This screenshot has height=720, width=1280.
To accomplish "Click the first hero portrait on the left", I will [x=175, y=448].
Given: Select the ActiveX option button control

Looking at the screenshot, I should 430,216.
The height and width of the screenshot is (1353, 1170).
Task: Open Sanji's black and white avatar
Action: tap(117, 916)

+-------+

* _What you have to do_: Render every line of the records above as a JSON list of strings, one string per line, leaving out blank lines.

* _Complete answer_:
[
  "This screenshot has height=720, width=1280.",
  "To accomplish \"Click the first hero portrait on the left\", I will [x=175, y=448].",
  "Given: Select the ActiveX option button control",
  "Looking at the screenshot, I should 430,216.",
  "The height and width of the screenshot is (1353, 1170).",
  "Task: Open Sanji's black and white avatar",
  "Action: tap(117, 916)"
]